• _SUPPLIED INFORMATION_
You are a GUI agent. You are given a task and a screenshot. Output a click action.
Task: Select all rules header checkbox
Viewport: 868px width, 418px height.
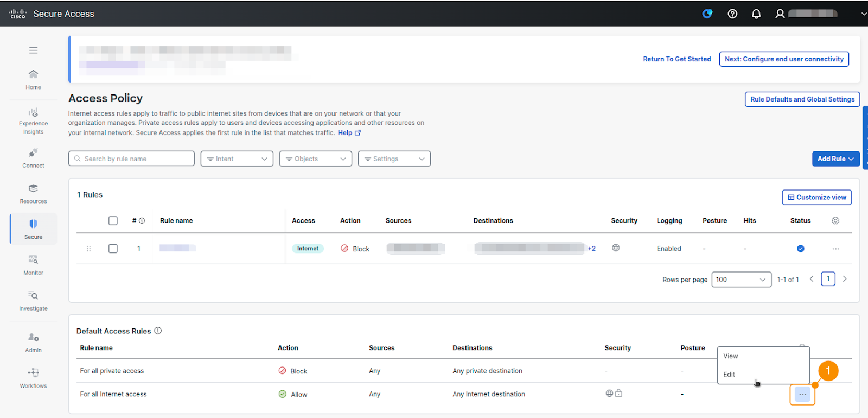(113, 221)
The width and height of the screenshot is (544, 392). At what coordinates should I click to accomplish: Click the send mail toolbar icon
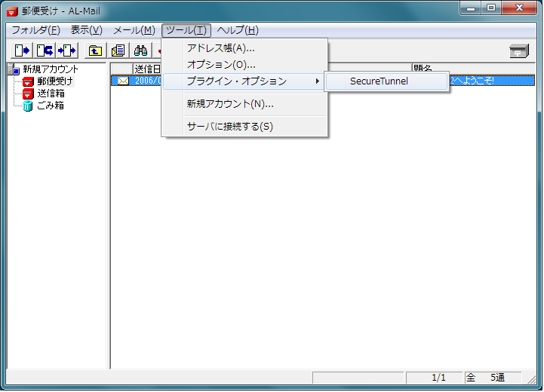[x=22, y=51]
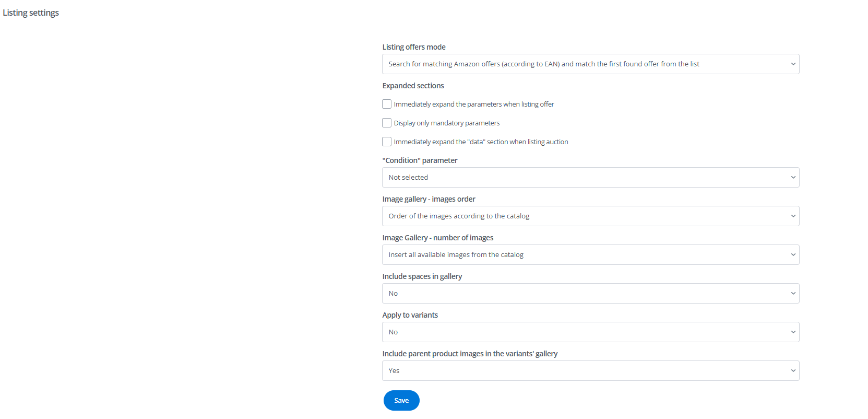The image size is (868, 419).
Task: Click the Apply to variants field label
Action: [x=410, y=315]
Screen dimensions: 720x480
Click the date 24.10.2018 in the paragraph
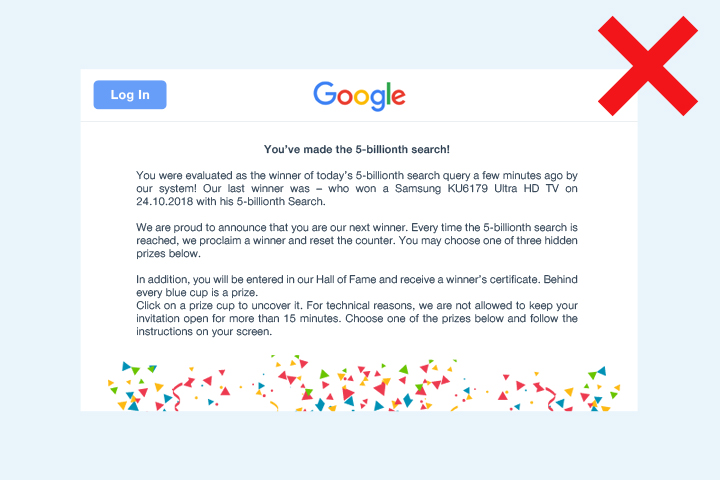pos(164,201)
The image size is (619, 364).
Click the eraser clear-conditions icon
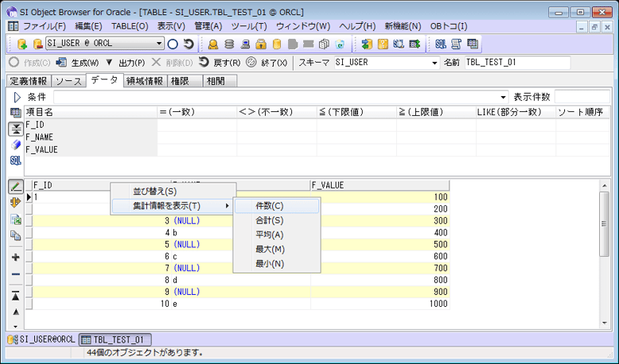point(16,145)
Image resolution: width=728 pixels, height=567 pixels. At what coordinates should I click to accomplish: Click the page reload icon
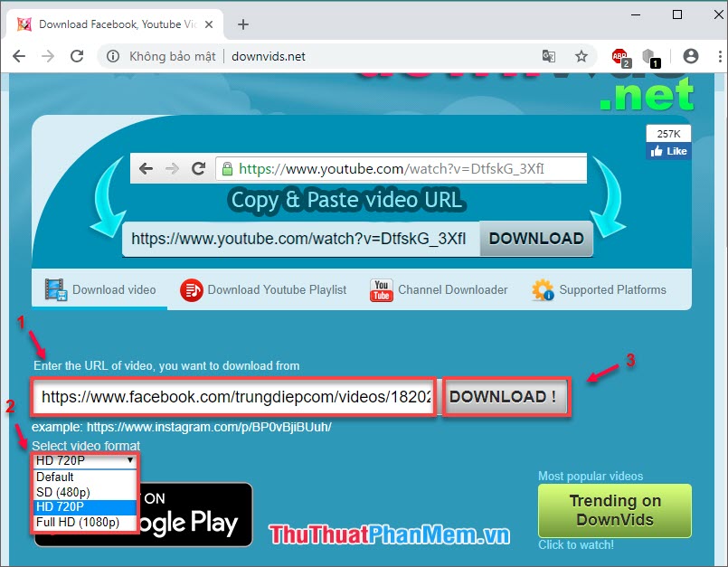(x=77, y=56)
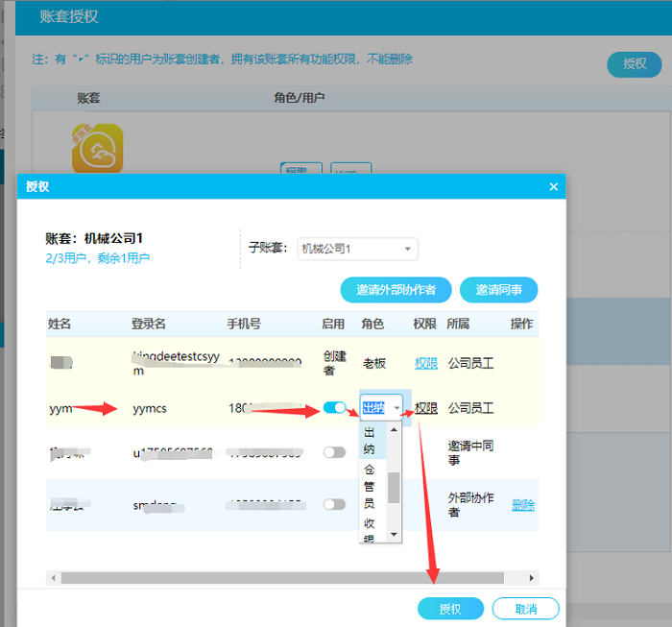Choose 出纳 in the role list options
This screenshot has width=672, height=627.
370,440
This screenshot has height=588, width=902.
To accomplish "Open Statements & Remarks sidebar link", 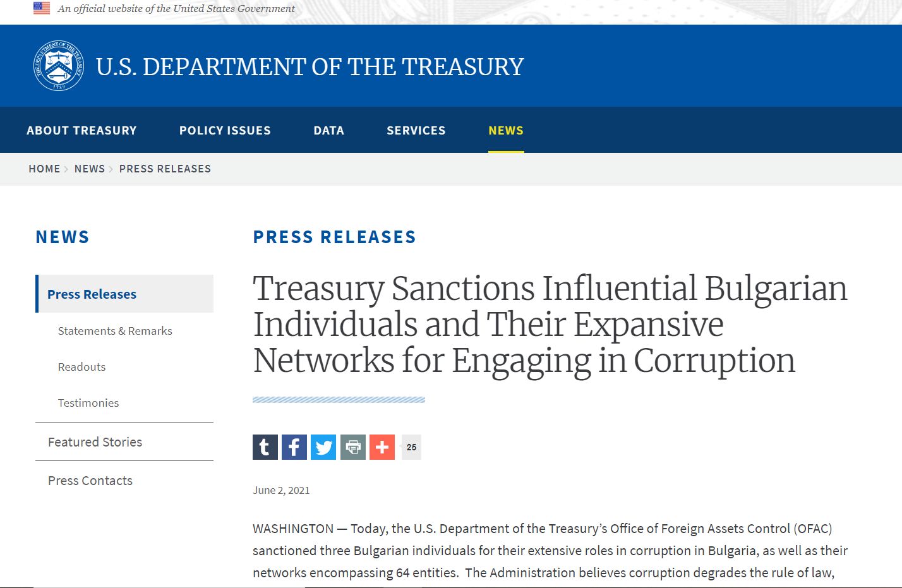I will click(x=115, y=331).
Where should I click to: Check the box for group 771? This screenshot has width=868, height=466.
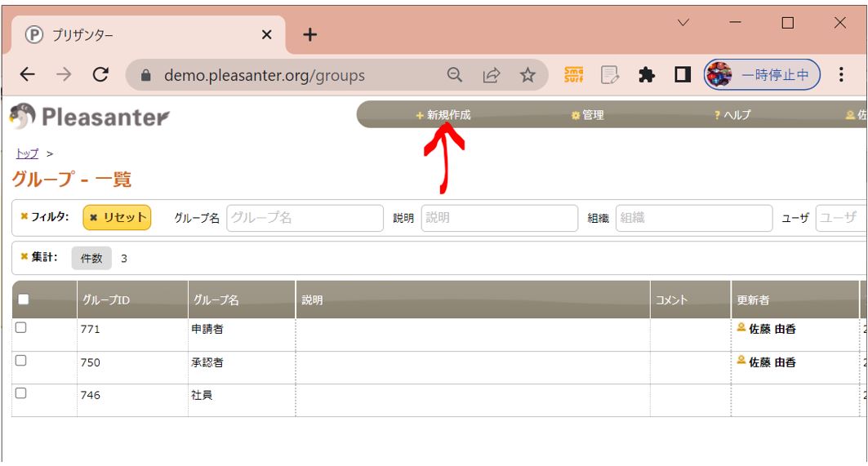pos(21,328)
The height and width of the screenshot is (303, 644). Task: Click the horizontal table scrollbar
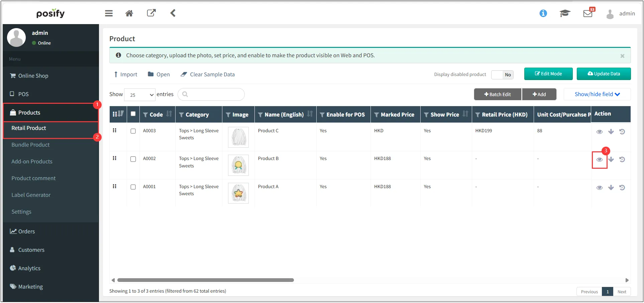(205, 280)
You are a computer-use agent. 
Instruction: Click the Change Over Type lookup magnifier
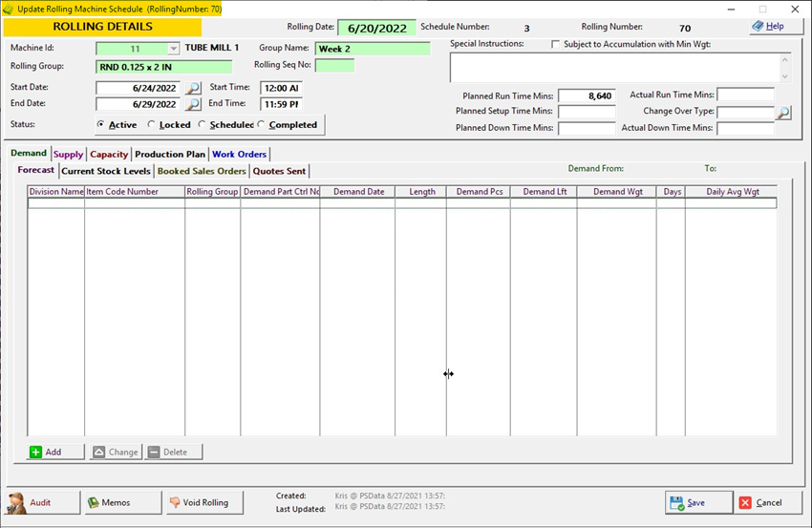coord(782,113)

• _THE PROBLEM_
Here the job is to retype exactly the lines that start at the one containing "Where should I" and run through the end of the records above, leaving out pictures.

• _FINISHED TASK_
Where should I click to: Check the box for group 771? This screenshot has width=868, height=466.
pos(21,328)
The height and width of the screenshot is (303, 644). Task: Click the horizontal table scrollbar
(205, 280)
You are a computer-use agent. 
Instruction: Click the Change Over Type lookup magnifier
coord(782,113)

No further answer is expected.